Sendo a iguaria perfeita para quem quer ver algo além das linhas comuns da imaginação, Tudo em Todo o Lugar ao Mesmo Tempo é um suprassumo

Há um episódio em BoJack Horseman que abraça os fãs do show de um jeito diferente. O capítulo se passa todo em baixo d’água e praticamente não tem falas. A princípio, a equação é bem humorada, mas em seu fundo, é como sentir-se como uma bolha e ver a ponta de uma agulha a estourando. Isso é um gradativo eixo para colocar em prática o poder que a conexão humana possui.

Diante desse ponto, talvez nenhuma outra produção tenha originalmente chegado tão fundo na alma da galáxia dessa questão. Surge então, Tudo em Todo o Lugar ao Mesmo Tempo (Everything Everywhere All At Once, no título original). Que usa essa moral e a mostra em uma contação de história colossalmente extraordinária, divertida, criativa e potente. Temos que ser direto, esse é um filme nunca visto dentro do cinema.

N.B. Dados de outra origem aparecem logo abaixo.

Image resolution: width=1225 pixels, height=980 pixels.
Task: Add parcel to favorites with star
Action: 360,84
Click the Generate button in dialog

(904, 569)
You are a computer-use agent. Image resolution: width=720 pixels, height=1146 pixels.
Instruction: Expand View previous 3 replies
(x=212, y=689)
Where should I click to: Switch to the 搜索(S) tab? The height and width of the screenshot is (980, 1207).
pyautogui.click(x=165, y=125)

Ao acompanharmos a maluca jornada de uma heroína fora dos padrões de hoje (obrigado por isso!) numa missão que envolve uma entidade poderosa, com princípios que ninguém sabe, que está causando uma ruptura interdimensional na realidade, ou nas várias, imediatamente nos damos conta do real estímulo da obra: amor, conexão, família, passado, e claro, pessoas.

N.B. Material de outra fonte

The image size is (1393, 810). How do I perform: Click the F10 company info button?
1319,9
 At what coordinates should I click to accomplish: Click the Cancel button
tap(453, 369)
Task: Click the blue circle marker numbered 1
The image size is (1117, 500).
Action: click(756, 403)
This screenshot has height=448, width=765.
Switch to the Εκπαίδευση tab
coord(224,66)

O que fazemos por essas pessoas e o que elas fazem por nós. Todo o amor em torno desse debate instala sua força em um tipo de humor extremamente caricato, e não pesa sua dosagem ao falar sobre os problemas dos personagens na cara dura. Do outro lado, a energia que concentra todo o drama é brilhante. É como assistir uma aula insanamente bem montada para ensinar como é possível mesclar com sabedoria esses dois gêneros em um núcleo voraz sobre o que move o ser humano em uma caminhada autêntica por inúmeros planetas.

Do mesmo modo que pratica um enredo extremamente complicado (o que já é normal para a produtora, a A24), ele engole uma força universal para colocar em prática o tema de multiverso. Que pode ser ou muito denso, ou fácil e empolgante para outros — para quem segue a Marvel, por exemplo, infelizmente mal encaixado recentemente em “Doutor Estranho no Multiverso da Loucura“.

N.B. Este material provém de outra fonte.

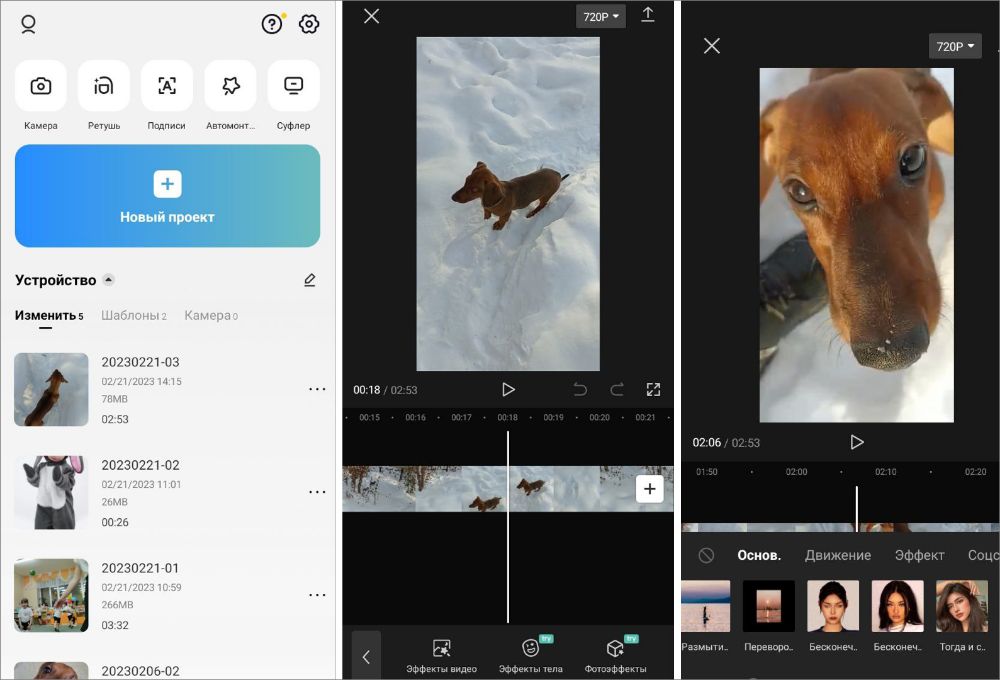This screenshot has width=1000, height=680.
Task: Open the Камера tool
Action: tap(41, 86)
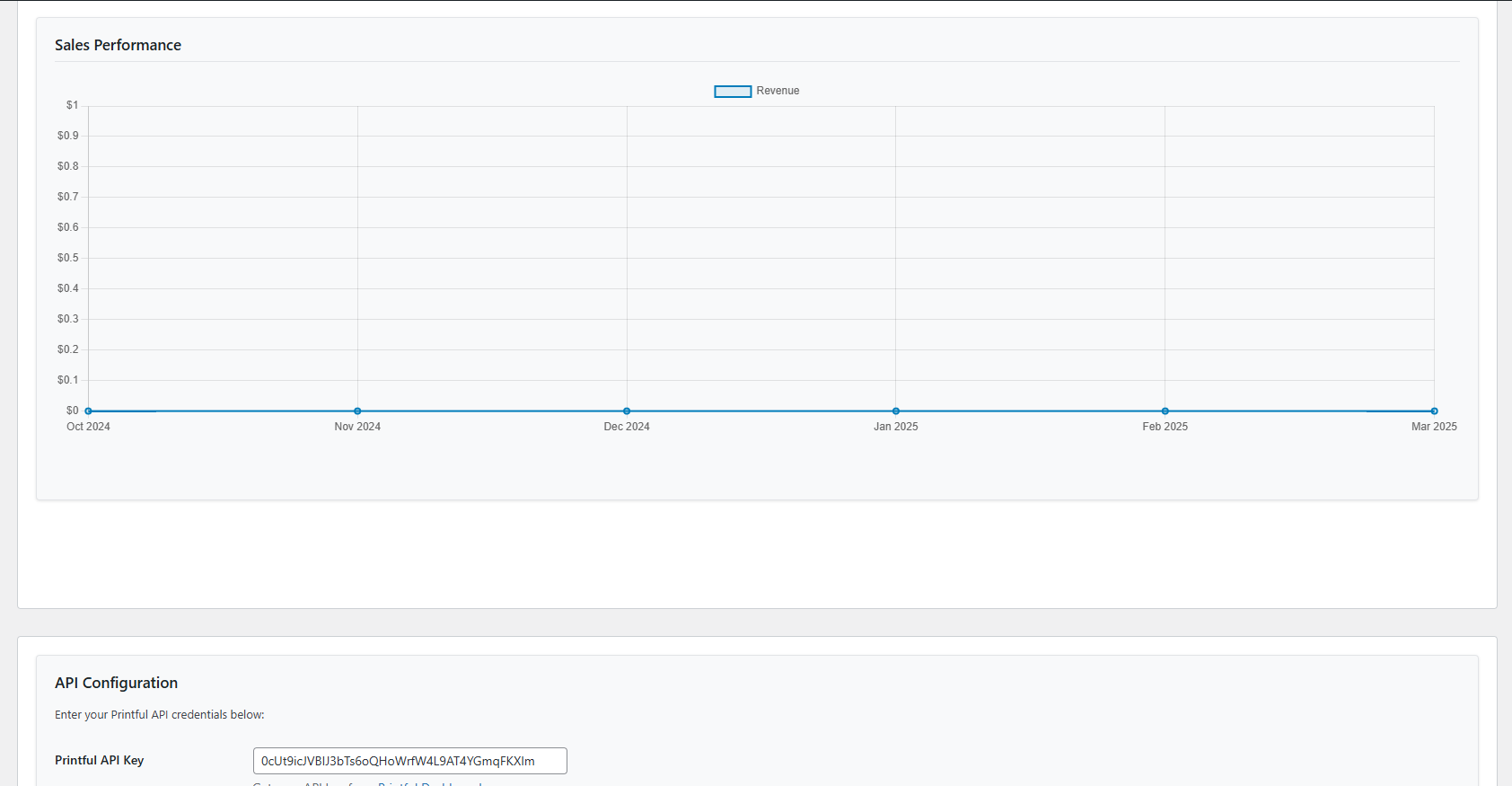Click the 'Enter your Printful API credentials' text

160,715
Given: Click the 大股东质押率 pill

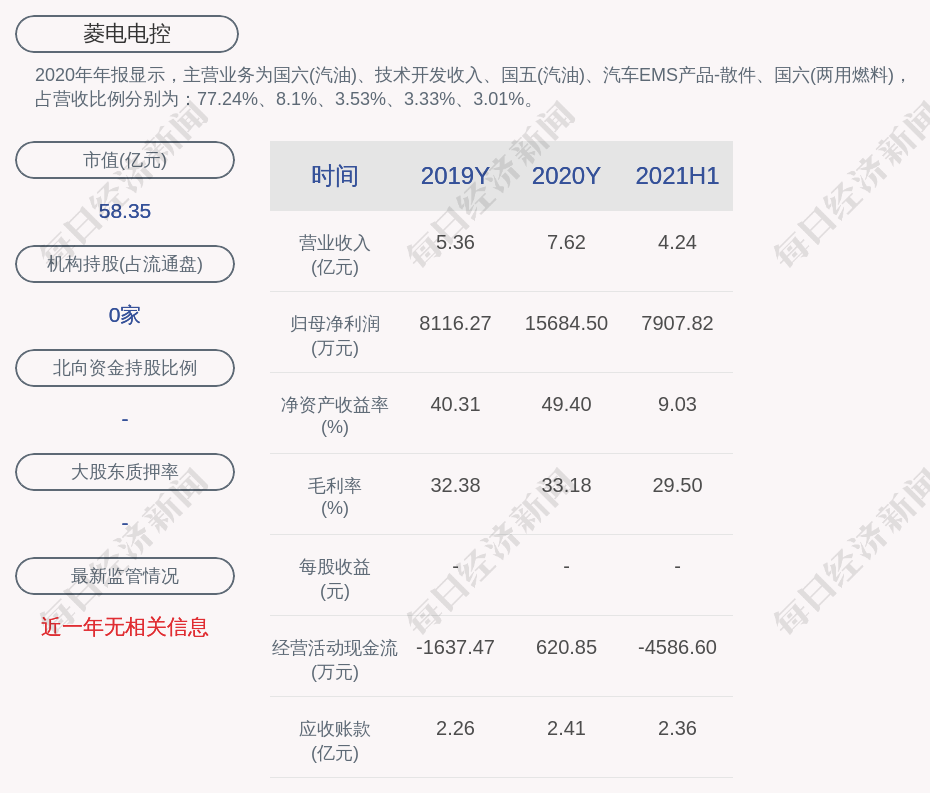Looking at the screenshot, I should [x=125, y=472].
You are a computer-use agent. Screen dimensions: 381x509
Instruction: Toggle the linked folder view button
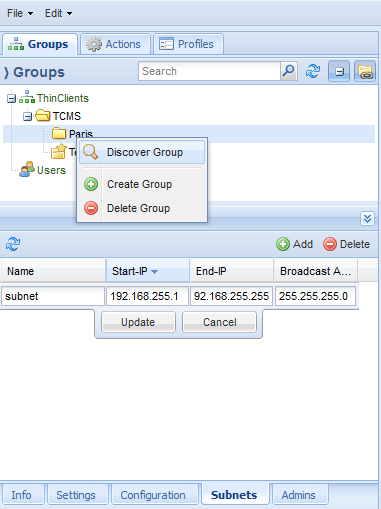click(x=365, y=71)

A24/Diamond Films (reprodução/ Allyson Riggs)

A fórmula aqui é não seguir uma

São postos tantos quadros de imagens e de diferentes concepções para decifrar o original enredo que a única opção de quem presencia o ar mágico e de poesia naquele momento é de tentar entrar no universo, e buscar respostas por conta própria. Essa técnica de imersão é tão genial que quando reparamos quando nos entregamos ao filme, ele já acabou.

Posicionar tantos frames em questão de segundos não é algo fácil. E definitvamente não temos pessoas no projeto que assumem riscos que não dão conta. Seja pelos rumos escolhidos para desenvolver todo o brilhantismo ou os quesitos técnicos. Michelle Yeoh é uma presença tão forte no seguimento da história que você mal se dá conta que ela evolui como um pássaro pronto para voar. É absurdo. Ke Huy Quan também quebra as paredes da dualidade, e simultaneamente Stephanie Hsu faz o mesmo com uma personagem notável e cheia de linhas de apreciação.

O poética ato dos diretores Daniel Scheinert e Daniel Kwan se encaixa em todo e qualquer parâmetro que um longa incrível possa ganhar, e isso com uma proposta totalmente disruptiva de qualquer coisa vista no cinema recente. Logo, Tudo em Todo o Lugar ao Mesmo Tempo não é o melhor filme do ano, é algo muito além de uma definição como essa.